** Task details **
For the data below, please report each line where the word "computer" is found.

+===+

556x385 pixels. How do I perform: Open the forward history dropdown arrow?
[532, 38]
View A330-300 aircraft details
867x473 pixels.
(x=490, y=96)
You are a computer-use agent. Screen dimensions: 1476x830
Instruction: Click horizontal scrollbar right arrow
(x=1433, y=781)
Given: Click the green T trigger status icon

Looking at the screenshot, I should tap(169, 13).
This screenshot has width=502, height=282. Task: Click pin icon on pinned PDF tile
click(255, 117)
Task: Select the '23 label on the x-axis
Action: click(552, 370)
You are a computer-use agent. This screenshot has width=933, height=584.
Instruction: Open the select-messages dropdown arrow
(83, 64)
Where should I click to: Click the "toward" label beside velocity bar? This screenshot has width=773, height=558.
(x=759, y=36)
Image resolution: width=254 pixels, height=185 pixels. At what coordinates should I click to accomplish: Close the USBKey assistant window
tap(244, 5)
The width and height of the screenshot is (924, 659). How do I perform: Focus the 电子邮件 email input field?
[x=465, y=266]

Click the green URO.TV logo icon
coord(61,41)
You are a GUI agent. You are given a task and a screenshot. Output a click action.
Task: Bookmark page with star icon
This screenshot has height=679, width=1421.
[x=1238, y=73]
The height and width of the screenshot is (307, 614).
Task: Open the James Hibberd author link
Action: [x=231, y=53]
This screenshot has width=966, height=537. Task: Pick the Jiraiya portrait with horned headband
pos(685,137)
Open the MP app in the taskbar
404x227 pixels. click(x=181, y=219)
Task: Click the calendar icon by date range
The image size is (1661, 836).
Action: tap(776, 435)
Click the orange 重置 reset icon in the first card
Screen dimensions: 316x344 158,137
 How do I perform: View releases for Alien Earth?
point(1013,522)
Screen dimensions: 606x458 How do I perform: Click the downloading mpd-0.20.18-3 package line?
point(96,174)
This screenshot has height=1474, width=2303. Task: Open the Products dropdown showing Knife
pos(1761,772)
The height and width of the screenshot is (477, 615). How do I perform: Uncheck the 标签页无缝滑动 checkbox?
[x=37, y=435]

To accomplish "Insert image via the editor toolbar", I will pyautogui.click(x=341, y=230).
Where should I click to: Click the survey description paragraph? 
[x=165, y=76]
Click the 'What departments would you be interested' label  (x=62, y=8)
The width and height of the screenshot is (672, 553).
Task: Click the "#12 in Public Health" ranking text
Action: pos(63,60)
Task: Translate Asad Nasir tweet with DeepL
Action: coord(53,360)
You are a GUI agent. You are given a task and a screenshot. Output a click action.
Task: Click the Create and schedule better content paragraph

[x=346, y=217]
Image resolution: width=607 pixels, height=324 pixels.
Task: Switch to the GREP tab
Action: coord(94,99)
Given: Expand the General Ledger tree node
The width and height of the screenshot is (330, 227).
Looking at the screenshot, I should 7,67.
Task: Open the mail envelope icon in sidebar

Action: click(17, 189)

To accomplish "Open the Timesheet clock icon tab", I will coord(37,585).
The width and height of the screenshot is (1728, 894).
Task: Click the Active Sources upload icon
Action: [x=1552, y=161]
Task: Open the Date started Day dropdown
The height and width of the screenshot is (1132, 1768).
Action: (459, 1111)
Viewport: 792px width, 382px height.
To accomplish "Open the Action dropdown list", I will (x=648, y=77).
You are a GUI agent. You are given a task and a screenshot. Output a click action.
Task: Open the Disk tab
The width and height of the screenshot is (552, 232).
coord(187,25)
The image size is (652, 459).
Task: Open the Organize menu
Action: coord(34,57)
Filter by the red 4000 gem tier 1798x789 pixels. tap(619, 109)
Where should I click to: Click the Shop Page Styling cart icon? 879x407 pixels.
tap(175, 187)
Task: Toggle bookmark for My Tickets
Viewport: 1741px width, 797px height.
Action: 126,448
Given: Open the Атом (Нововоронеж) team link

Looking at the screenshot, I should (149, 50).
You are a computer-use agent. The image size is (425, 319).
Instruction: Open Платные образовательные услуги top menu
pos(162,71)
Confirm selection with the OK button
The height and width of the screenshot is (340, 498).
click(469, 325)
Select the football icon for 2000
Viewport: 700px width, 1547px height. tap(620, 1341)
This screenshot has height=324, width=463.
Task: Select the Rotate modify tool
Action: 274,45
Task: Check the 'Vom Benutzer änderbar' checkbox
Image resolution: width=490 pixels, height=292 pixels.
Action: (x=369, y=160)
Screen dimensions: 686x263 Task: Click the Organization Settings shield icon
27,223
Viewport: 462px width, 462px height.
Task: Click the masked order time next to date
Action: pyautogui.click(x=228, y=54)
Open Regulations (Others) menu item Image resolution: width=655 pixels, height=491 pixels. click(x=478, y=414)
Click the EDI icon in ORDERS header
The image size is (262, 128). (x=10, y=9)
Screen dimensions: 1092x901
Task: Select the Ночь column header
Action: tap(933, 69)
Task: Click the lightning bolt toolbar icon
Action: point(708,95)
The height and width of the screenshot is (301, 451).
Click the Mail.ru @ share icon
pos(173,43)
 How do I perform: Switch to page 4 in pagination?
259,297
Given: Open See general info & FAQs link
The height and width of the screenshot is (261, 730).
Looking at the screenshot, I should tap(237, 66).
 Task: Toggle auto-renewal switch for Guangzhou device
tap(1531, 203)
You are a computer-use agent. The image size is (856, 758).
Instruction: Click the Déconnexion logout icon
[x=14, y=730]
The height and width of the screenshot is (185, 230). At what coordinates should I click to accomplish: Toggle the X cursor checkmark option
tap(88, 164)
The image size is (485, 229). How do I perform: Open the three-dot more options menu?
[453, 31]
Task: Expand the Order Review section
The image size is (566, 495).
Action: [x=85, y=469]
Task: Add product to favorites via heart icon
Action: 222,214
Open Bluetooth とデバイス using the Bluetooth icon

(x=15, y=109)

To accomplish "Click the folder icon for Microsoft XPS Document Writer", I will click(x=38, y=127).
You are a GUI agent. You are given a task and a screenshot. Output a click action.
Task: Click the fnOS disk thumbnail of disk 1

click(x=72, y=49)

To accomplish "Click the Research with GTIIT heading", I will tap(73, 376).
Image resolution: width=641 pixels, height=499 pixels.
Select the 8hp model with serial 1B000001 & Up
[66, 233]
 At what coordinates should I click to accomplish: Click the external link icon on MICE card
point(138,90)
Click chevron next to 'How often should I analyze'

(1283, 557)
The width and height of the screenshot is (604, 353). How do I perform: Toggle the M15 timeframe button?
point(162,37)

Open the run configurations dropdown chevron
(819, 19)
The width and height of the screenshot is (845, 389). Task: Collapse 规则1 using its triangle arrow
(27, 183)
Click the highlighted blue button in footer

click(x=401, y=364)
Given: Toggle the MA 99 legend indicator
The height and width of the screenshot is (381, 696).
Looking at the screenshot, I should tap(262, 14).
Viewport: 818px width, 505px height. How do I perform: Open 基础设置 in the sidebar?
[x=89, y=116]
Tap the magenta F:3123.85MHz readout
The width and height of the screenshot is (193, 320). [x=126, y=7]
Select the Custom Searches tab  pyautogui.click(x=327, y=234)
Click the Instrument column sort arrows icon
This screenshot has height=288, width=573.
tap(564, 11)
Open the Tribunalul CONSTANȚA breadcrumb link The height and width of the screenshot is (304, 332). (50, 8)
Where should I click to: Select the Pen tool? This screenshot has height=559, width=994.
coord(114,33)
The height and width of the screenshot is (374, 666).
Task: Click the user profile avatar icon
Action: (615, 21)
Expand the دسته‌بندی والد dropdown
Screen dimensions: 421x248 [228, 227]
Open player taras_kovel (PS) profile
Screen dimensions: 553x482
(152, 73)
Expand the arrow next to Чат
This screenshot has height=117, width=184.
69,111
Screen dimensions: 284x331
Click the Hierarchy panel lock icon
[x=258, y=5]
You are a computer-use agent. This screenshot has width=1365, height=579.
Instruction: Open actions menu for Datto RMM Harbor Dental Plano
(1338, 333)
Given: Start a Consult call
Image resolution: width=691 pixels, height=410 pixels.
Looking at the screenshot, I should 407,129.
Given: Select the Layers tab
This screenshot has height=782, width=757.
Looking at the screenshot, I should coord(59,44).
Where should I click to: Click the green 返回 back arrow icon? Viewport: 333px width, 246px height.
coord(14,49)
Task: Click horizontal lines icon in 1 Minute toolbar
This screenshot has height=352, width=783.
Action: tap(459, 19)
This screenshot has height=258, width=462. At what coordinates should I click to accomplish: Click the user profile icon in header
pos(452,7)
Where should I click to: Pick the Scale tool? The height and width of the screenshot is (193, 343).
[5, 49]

+===+

** Problem solution **
You are a computer-use agent. Screen dimensions: 1476x830
You are a computer-use agent. This screenshot has width=933, height=584.
You are a computer-use agent. The image size is (425, 319).
You are a computer-use agent. The image size is (856, 758).
You are a computer-use agent. This screenshot has width=1365, height=579.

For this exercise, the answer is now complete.